## [WHAT YOU SHOULD DO]
Among the records that follow, find the line with "Given: Pick the mein sftp (SFTP) account" and the line with "Click the Weight". Set down those lines and all lines between them exactly, without adding anything.

## [ENTRIES SHOWN]
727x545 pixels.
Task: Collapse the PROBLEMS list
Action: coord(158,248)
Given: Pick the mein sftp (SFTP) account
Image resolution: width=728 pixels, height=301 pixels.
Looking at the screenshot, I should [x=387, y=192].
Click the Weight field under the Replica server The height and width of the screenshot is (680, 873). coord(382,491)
==
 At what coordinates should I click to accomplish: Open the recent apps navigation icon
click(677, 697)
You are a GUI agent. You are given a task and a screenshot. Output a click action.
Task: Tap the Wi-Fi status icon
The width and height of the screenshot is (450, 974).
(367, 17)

## [PROBLEM SOLUTION]
Given: Pick the mein sftp (SFTP) account
Image resolution: width=728 pixels, height=301 pixels.
Looking at the screenshot, I should [x=387, y=192].
Click the Weight field under the Replica server The height and width of the screenshot is (680, 873). coord(382,491)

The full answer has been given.